Mantle (Powhatan's Mantle)

On display

It was within the territory of a chiefdom of more than 30 tribes, united under the leadership of the powerful paramount chief Wahunsunacock (d. 1618), that the colony of Jamestown was established in Virginia in 1607. This remarkable object dates to this first period of contact between native North American peoples and English colonists.

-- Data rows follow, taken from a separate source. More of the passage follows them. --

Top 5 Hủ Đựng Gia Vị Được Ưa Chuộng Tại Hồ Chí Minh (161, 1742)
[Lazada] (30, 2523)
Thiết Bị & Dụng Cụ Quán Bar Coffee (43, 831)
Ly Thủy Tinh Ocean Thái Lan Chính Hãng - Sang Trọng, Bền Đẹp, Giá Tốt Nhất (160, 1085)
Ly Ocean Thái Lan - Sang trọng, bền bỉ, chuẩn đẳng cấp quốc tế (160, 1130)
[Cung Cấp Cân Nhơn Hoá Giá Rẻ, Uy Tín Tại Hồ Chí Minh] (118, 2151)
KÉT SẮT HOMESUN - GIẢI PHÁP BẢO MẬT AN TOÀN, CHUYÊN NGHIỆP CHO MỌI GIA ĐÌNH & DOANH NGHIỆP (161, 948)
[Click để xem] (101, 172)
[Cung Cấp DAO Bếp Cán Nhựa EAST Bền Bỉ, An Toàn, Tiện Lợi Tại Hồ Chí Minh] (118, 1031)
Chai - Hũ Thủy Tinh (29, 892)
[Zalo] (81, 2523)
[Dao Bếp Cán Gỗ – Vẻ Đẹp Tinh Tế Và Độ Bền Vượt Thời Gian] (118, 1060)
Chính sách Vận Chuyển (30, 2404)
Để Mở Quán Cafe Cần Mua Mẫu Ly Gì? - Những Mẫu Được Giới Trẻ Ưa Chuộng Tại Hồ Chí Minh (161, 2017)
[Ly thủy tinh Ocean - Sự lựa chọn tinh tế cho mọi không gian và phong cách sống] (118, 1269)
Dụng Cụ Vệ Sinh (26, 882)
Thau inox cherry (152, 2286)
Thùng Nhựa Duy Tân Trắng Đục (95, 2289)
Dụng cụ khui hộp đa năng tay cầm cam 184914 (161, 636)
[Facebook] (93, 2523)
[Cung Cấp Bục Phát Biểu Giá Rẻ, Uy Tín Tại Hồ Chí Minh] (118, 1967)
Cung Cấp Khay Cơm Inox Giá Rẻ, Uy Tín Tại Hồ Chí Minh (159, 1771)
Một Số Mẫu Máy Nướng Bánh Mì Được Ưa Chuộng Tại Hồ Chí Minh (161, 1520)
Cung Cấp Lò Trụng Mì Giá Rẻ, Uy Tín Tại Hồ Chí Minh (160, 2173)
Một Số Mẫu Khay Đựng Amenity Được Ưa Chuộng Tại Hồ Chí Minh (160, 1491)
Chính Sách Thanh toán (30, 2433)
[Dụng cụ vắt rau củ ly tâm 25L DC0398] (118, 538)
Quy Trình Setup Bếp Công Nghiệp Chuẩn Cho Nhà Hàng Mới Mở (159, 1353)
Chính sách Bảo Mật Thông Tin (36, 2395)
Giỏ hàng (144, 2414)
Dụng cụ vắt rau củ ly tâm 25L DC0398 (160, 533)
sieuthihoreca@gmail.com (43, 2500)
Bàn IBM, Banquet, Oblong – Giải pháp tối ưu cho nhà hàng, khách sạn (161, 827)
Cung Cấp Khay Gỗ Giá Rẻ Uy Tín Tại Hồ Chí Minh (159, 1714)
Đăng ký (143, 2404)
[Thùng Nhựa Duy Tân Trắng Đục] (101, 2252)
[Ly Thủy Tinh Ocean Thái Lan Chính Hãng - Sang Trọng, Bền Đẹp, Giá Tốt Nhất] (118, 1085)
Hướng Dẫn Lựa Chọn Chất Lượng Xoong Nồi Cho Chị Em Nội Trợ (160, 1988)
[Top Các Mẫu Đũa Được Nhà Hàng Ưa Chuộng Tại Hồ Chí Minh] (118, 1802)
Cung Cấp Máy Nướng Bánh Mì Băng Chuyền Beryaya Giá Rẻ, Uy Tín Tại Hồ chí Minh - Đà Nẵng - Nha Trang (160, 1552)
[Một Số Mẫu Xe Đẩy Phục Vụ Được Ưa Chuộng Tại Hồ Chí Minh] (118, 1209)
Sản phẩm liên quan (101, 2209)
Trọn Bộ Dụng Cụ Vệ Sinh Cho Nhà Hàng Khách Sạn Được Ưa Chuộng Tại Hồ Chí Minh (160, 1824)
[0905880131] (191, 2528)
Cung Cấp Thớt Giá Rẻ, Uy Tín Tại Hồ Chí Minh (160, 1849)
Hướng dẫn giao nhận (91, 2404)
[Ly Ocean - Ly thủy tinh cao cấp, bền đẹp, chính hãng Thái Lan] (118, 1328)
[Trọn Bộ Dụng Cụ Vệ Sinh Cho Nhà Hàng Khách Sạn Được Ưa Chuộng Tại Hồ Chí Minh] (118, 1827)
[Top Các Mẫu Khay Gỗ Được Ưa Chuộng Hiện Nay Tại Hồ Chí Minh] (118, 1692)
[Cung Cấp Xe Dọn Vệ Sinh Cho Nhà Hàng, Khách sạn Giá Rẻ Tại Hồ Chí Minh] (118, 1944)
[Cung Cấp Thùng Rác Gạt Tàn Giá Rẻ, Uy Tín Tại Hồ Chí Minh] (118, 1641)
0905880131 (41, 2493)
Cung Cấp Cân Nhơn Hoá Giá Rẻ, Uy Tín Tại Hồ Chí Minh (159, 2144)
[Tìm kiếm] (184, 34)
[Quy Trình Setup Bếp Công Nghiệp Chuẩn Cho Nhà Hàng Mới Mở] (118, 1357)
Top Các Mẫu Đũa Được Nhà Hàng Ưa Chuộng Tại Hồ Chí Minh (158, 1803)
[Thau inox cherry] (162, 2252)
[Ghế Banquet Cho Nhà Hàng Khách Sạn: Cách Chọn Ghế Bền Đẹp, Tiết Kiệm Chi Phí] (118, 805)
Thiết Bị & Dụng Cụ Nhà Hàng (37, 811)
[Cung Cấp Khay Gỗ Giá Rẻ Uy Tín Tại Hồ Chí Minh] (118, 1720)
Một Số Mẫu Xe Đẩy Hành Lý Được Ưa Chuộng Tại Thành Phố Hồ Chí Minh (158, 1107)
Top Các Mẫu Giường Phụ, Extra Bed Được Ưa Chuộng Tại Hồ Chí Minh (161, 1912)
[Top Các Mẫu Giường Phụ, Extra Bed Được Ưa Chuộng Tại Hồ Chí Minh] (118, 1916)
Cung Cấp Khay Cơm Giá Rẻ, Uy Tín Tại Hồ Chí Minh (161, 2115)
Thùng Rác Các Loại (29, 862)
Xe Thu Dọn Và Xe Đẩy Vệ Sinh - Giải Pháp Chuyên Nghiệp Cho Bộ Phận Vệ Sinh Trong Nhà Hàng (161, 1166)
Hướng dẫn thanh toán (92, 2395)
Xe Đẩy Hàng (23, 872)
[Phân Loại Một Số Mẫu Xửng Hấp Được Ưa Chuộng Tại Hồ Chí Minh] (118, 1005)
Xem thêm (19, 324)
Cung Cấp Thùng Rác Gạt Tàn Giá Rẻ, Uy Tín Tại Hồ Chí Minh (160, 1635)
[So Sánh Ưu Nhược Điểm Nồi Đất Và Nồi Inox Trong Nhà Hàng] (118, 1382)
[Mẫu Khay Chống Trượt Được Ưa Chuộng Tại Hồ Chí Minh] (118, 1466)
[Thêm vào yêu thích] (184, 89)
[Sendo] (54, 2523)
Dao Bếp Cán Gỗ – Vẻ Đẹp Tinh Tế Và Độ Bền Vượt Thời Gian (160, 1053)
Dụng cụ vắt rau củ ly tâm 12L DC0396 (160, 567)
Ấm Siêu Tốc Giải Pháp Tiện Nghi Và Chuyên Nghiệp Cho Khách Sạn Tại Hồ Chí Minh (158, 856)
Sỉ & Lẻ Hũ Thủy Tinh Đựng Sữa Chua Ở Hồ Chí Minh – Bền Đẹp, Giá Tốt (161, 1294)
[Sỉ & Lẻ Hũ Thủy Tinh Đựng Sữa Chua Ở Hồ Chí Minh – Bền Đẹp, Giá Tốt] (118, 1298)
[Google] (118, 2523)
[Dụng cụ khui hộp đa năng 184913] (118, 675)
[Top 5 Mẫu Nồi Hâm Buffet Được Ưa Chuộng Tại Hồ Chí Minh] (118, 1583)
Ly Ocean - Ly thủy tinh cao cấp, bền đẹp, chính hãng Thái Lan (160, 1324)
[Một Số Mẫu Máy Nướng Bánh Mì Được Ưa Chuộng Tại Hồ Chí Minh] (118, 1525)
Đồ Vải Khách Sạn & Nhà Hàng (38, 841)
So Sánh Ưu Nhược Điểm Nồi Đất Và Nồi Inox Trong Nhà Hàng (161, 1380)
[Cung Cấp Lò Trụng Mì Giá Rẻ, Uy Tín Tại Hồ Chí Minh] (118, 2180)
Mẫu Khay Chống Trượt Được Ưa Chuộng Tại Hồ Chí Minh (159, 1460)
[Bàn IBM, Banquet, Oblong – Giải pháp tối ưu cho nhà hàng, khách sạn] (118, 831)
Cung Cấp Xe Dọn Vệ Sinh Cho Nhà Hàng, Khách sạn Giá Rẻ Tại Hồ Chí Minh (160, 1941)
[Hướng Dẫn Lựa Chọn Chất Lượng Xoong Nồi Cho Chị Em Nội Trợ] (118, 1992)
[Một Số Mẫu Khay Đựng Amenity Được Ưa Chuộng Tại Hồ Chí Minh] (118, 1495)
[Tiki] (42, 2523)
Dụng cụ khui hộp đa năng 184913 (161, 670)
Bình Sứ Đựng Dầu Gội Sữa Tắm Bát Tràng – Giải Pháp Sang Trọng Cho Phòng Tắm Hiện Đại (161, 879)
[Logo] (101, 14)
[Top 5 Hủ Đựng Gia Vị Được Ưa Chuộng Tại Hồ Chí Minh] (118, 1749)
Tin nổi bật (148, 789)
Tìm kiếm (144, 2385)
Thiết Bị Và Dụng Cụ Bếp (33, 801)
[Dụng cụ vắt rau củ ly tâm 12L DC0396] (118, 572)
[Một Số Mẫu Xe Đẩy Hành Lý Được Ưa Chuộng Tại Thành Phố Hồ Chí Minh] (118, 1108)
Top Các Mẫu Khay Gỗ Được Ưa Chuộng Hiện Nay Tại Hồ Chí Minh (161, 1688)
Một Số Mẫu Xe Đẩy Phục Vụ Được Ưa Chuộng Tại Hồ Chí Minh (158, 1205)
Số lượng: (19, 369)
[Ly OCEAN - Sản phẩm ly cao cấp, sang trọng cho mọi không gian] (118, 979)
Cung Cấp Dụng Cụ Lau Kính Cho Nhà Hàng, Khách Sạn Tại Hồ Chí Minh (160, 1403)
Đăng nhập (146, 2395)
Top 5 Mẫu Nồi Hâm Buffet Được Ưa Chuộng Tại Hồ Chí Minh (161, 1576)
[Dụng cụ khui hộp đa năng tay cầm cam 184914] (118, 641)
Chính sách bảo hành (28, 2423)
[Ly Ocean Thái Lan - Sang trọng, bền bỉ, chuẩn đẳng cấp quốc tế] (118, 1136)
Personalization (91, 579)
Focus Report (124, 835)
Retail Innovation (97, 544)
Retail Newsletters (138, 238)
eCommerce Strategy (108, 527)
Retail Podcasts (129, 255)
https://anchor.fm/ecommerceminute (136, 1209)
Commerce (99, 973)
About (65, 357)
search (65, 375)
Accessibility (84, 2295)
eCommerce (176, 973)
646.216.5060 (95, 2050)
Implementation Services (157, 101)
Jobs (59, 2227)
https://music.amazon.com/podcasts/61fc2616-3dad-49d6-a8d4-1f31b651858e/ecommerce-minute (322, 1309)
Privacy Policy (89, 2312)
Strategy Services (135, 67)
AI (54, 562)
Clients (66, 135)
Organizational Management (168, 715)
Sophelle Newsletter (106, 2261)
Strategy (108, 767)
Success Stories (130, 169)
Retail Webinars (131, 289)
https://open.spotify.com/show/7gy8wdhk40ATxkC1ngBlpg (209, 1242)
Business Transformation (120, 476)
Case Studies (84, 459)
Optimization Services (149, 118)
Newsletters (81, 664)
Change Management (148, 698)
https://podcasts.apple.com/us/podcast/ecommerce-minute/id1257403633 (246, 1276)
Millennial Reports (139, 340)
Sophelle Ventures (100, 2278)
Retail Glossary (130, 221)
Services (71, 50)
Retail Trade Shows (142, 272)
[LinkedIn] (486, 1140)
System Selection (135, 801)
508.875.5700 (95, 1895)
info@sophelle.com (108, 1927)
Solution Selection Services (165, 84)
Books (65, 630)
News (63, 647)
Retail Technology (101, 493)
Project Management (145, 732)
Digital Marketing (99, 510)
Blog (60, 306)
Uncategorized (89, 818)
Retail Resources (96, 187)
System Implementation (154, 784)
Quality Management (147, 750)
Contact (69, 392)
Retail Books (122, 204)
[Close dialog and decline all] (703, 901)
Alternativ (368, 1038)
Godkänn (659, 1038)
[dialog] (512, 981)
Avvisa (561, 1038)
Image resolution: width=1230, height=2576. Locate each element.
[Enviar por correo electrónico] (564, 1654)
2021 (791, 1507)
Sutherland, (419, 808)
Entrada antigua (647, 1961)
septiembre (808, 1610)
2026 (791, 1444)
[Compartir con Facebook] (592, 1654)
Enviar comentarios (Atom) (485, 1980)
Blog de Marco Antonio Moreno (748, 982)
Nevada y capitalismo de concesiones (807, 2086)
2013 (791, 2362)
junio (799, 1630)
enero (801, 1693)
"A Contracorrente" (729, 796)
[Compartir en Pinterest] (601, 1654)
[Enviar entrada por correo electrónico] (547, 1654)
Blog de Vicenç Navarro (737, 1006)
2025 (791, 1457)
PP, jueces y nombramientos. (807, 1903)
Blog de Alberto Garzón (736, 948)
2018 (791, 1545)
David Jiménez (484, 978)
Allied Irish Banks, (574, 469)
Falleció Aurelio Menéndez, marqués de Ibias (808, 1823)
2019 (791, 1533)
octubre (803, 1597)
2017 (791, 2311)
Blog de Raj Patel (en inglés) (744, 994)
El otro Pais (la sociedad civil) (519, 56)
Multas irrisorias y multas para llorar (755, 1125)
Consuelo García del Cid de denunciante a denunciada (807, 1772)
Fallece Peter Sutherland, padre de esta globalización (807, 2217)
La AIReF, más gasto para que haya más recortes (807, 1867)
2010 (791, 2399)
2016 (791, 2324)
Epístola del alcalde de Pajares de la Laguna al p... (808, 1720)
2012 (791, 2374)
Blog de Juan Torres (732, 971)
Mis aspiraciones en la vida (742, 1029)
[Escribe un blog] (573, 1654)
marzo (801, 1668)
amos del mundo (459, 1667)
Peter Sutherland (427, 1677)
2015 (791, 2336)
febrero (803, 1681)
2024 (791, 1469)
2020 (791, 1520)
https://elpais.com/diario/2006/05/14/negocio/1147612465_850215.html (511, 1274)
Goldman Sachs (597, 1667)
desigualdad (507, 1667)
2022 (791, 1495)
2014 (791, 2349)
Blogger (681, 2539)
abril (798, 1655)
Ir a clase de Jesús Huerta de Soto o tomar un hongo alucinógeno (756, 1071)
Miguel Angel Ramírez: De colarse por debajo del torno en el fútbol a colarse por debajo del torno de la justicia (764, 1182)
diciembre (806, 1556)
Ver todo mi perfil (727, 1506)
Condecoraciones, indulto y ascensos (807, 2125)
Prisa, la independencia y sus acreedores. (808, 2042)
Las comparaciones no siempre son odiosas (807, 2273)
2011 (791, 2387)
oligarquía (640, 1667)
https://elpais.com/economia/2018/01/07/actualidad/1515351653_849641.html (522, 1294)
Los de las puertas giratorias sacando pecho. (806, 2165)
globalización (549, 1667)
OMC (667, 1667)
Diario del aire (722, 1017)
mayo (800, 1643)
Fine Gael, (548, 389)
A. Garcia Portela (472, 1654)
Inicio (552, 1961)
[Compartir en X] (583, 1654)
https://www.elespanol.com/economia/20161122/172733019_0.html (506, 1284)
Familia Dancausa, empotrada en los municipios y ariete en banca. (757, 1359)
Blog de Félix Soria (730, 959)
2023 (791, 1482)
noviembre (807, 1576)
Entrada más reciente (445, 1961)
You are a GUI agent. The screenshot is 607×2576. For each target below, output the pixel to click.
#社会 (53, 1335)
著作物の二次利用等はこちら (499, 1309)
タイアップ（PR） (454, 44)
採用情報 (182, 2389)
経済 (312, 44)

Once thought to have been a mantle (cloak), it is now considered to have been more likely a hanging consisting of four white-tailed deer hides that have been trimmed and sewn together with sinew. The elaborate shell beadwork decoration consists of a central standing figure, flanked by two opposed four-legged animals in profile that have been interpreted as a mountain lion or a wolf and a white-tailed deer. The circles may represent settlements and the tribes of the chiefdom.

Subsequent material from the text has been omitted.